Walking at Mealtime Reduces Blood Glucose Best
Taking a little walk after dinner used to be a tradition in this country. Few people do that any more, and now is the time for those of us who have diabetes to bring it back. While we are at it, we can start a new tradition of even shorter walks before dinner.
Whether we take a walk before or after eating — or both — we will bring down our blood glucose level at the point where it goes highest.
Walk After Eating
A study in The American Journal of Clinical Nutrition shows that a little physical activity can be a big help in bringing down our blood glucose level after a meal. Entitled “Breaking prolong sitting reduces postprandial glycemia in healthy, normal-weight adults: a randomized crossover trial,” the study was written by six researchers at the University of Otago in Dunedin, New Zealand.
This study focused on helping people with pre-diabetes so they won’t get diabetes. Of course, what works for them will work just as well for those of us who have diabetes.
But even before this study appeared we had anecdotal evidence for it. I knew from my own experience and that of my late wife that a brisk walk of half an hour can bring down our glucose level.
I well remember when Catherine asked what she could do when her blood glucose meter showed that her level was above 200 about an hour after dinner. I suggested that we take a brisk walk around the block, and when we got back home and she tested again, her level was almost down to normal.
Walk Before Eating
Another study, this one published in 2014 in Diabetologia, which is the professional journal of the European Association for the Study of Diabetes, looked at what happens when people get their physical activity before a meal. The results surprised even the authors.

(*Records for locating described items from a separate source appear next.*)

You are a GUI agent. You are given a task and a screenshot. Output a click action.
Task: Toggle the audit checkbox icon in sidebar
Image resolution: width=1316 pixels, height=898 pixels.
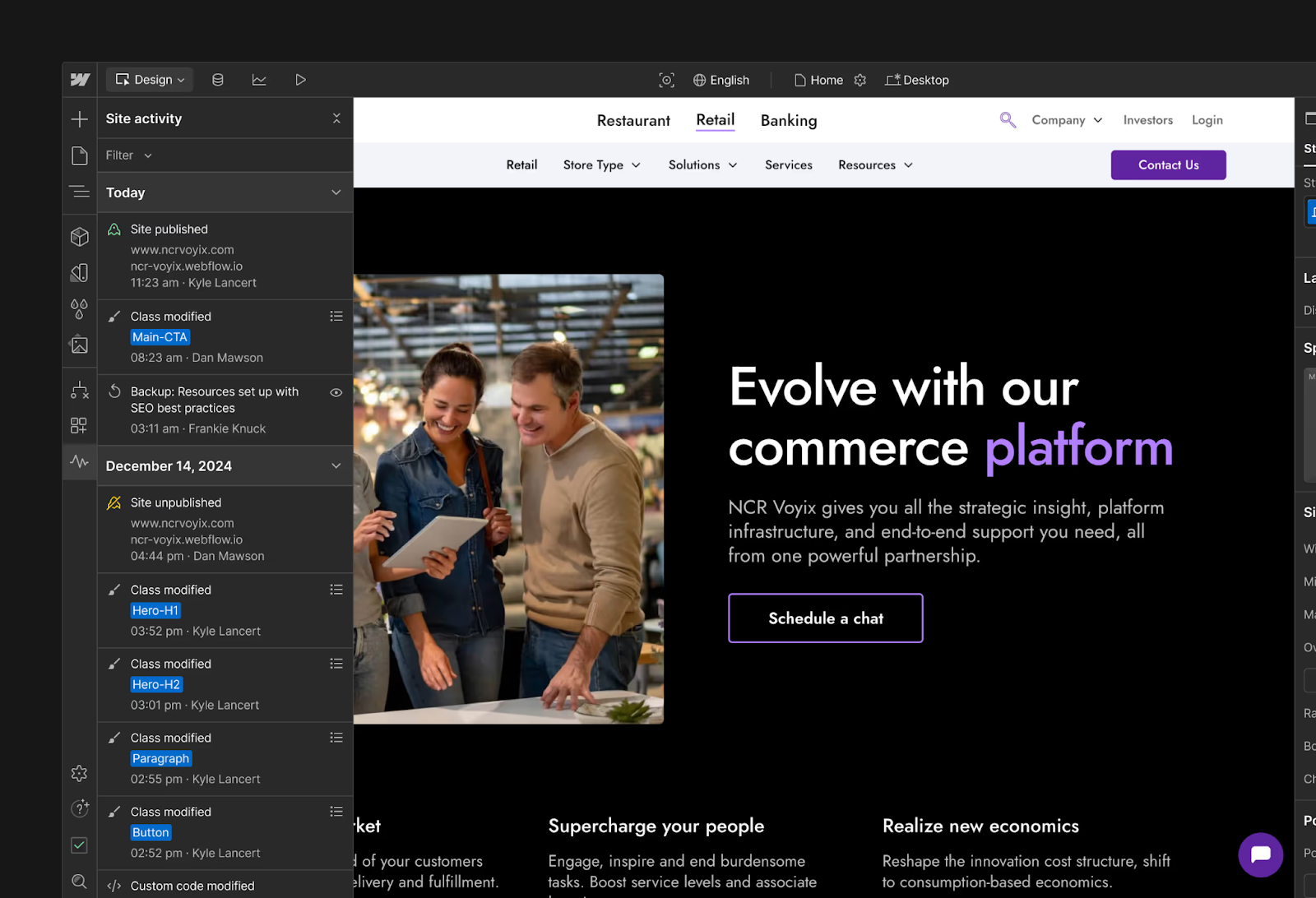click(x=79, y=845)
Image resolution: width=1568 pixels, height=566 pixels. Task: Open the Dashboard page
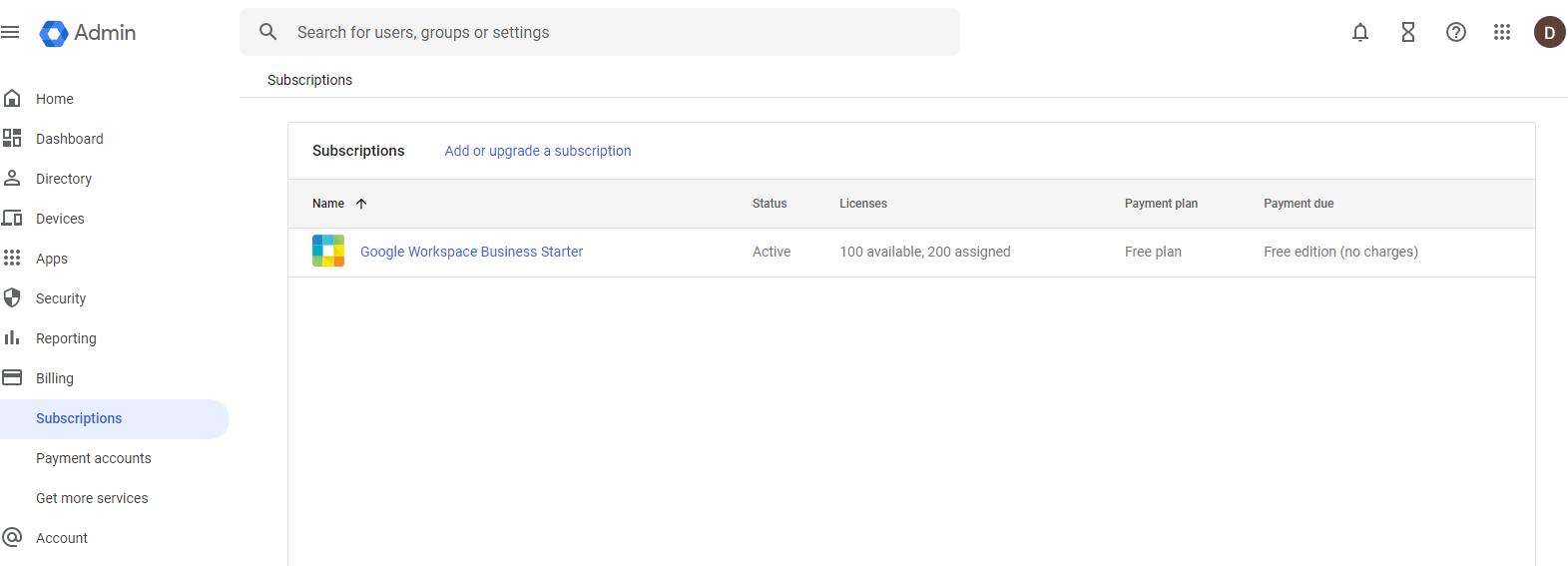(70, 139)
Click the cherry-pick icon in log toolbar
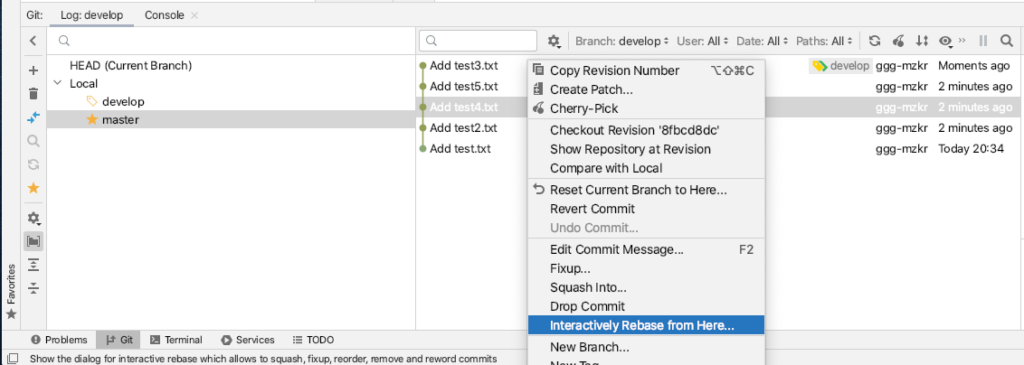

The study showed that brief bursts of intense physical activity (like fast walks) before meals helps people with insulin resistance to control their blood glucose better than the standard recommendation to get one daily 30-minute bout of moderate exercise.
Some of the six researchers of this study are also from the University of Otago in New Zealand but are all different researchers than those of the other study. The abstract of this study is online at “Exercise snacks’ before meals: a novel strategy to improve glycaemic control in individuals with insulin resistance.”
This research shows that both post-meal insulin and blood glucose levels were lower following short pre-meal walks of just 100 seconds then after a 30-minute walk or when they stayed seated. Now that I reflect on this study, I am not at all surprised by the result. Prevention is always easier than a cure, and walking before eating brings our blood glucose levels down well before they go too high.